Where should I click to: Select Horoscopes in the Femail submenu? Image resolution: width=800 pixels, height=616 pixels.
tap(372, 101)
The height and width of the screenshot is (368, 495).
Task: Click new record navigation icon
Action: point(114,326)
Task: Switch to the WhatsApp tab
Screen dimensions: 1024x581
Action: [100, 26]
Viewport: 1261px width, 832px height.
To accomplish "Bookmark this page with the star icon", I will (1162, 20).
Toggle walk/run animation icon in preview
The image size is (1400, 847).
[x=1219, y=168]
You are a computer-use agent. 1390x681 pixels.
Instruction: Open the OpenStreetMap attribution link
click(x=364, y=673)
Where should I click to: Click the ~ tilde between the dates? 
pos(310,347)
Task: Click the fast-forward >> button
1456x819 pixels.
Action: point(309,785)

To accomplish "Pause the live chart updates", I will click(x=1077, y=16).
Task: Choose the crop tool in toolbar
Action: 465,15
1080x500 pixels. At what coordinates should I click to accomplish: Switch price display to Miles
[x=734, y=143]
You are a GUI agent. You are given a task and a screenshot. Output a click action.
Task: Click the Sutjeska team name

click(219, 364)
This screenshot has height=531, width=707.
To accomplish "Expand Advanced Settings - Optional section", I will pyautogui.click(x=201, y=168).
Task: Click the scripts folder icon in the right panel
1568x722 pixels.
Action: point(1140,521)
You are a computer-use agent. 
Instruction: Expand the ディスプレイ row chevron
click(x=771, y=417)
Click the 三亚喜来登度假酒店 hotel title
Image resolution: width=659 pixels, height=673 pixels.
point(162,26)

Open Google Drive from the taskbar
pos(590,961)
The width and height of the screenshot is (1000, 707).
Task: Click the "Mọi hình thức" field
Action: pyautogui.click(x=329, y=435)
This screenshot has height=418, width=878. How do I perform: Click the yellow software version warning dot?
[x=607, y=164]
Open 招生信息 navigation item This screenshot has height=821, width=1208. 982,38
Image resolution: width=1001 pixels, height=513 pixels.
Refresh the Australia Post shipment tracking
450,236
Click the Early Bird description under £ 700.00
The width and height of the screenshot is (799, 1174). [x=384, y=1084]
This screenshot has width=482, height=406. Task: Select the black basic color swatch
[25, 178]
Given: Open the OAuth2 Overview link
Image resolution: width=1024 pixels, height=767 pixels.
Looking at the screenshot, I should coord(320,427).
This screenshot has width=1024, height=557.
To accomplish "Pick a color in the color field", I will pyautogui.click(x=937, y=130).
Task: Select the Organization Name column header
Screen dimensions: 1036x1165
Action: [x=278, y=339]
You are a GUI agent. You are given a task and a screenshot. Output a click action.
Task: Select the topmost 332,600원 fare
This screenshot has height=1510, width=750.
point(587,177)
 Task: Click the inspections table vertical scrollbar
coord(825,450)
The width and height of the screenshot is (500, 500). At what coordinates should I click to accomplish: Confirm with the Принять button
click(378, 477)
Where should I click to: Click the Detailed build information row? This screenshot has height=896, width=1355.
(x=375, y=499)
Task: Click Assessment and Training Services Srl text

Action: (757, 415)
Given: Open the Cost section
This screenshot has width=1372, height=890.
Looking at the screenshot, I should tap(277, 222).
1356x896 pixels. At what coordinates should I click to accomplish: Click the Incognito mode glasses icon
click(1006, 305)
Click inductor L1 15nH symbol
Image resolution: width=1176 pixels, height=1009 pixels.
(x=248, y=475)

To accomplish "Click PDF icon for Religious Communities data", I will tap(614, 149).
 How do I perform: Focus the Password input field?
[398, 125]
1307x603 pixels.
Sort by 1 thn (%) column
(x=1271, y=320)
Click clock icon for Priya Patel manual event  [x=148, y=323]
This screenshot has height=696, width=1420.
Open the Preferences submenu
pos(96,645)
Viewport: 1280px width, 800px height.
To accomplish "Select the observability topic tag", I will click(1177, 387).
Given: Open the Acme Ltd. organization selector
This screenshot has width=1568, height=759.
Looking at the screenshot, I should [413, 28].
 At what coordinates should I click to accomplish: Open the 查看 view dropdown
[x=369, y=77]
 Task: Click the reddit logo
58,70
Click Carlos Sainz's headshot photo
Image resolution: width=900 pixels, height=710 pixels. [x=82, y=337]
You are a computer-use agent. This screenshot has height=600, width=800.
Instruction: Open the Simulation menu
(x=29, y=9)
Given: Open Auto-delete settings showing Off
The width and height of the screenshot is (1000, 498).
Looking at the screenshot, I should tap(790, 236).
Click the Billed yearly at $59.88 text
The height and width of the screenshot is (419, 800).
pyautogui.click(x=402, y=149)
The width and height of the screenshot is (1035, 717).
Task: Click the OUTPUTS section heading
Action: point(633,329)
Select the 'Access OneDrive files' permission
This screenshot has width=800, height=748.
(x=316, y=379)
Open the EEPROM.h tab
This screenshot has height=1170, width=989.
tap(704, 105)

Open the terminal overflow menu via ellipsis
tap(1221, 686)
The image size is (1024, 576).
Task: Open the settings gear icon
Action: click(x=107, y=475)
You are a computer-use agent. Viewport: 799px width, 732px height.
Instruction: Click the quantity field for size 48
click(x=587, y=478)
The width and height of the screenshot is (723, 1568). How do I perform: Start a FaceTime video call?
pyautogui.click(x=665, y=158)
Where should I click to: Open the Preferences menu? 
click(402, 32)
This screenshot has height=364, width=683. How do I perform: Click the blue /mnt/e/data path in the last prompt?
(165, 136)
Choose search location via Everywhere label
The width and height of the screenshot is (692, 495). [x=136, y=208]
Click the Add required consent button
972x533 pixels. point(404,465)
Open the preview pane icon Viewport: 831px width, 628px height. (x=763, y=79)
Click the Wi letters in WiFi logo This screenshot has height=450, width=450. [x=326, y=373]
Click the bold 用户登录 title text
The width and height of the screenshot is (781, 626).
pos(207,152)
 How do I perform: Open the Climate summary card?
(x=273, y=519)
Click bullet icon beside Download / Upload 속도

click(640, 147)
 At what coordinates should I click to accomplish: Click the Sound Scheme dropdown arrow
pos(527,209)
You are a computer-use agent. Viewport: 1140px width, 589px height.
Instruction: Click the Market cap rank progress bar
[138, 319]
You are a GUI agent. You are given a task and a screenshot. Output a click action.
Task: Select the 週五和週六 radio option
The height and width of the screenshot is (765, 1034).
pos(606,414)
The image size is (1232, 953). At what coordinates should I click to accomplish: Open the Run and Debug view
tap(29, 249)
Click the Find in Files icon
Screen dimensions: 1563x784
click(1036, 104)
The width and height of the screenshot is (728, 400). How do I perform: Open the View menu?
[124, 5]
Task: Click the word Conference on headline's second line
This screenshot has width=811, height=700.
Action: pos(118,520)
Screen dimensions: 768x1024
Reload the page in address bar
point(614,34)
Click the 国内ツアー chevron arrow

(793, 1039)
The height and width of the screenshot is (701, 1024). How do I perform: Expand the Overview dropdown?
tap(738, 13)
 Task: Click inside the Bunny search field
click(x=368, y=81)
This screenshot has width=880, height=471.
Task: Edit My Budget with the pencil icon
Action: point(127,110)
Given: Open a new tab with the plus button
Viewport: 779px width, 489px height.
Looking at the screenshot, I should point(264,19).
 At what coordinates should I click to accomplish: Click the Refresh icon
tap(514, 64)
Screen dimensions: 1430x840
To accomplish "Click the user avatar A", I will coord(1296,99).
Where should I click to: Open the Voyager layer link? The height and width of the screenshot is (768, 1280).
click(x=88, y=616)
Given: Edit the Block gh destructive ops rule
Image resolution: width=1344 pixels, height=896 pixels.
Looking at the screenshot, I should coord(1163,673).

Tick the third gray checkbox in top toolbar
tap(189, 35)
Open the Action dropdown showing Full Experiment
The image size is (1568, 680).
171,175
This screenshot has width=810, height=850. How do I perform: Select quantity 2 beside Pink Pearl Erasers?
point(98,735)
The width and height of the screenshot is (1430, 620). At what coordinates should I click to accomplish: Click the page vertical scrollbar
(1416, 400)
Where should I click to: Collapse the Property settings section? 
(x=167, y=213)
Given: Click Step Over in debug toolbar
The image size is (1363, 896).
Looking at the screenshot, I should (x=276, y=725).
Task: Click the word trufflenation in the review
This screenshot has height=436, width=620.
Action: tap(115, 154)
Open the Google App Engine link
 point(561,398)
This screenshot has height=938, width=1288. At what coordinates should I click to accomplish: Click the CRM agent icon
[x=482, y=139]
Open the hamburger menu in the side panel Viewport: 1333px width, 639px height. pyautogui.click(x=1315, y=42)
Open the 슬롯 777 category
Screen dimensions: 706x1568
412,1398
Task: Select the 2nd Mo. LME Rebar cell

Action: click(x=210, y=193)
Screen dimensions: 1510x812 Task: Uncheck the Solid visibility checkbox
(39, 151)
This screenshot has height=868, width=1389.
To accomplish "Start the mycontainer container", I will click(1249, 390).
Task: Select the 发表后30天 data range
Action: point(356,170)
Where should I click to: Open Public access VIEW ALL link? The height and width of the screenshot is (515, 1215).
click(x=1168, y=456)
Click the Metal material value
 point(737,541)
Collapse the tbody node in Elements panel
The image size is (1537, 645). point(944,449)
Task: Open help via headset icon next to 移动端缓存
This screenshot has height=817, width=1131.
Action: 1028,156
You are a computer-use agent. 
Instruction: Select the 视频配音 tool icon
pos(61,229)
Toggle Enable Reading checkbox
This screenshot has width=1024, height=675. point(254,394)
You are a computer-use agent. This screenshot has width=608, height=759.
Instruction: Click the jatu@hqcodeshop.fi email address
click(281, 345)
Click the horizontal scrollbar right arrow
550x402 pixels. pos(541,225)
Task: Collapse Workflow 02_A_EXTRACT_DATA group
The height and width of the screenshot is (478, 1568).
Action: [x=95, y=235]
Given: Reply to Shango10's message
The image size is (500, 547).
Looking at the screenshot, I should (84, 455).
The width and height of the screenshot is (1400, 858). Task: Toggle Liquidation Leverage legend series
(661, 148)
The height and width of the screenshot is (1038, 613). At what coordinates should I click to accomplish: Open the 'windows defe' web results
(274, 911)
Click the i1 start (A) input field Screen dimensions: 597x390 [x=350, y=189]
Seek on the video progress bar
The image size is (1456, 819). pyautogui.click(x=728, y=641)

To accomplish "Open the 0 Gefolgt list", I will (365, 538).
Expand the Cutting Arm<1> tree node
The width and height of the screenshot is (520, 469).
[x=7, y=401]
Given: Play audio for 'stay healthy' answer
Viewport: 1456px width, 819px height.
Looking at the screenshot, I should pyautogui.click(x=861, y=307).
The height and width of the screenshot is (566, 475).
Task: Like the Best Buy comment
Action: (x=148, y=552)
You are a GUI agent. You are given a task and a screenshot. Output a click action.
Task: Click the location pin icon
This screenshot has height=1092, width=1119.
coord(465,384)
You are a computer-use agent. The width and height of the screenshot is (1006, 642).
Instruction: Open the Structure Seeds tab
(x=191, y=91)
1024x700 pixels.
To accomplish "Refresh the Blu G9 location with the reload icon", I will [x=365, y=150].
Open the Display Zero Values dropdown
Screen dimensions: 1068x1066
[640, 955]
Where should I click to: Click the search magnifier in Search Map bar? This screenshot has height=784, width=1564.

** WHAT TO PRODUCE **
Copy the rows above verbatim. Begin at the line that contains "Click the bold 用户登录 title text" and stop after the line that contains "tap(738, 13)".

** TASK SOLUTION **
Click the bold 用户登录 title text
The width and height of the screenshot is (781, 626).
pos(207,152)
 How do I perform: Open the Climate summary card?
(x=273, y=519)
Click bullet icon beside Download / Upload 속도

click(640, 147)
 At what coordinates should I click to accomplish: Click the Sound Scheme dropdown arrow
pos(527,209)
You are a computer-use agent. Viewport: 1140px width, 589px height.
Instruction: Click the Market cap rank progress bar
[138, 319]
You are a GUI agent. You are given a task and a screenshot. Output a click action.
Task: Select the 週五和週六 radio option
The height and width of the screenshot is (765, 1034).
pos(606,414)
The image size is (1232, 953). At what coordinates should I click to accomplish: Open the Run and Debug view
tap(29, 249)
Click the Find in Files icon
Screen dimensions: 1563x784
click(1036, 104)
The width and height of the screenshot is (728, 400). How do I perform: Open the View menu?
[124, 5]
Task: Click the word Conference on headline's second line
This screenshot has width=811, height=700.
Action: pos(118,520)
Screen dimensions: 768x1024
Reload the page in address bar
point(614,34)
Click the 国内ツアー chevron arrow

(793, 1039)
The height and width of the screenshot is (701, 1024). How do I perform: Expand the Overview dropdown?
tap(738, 13)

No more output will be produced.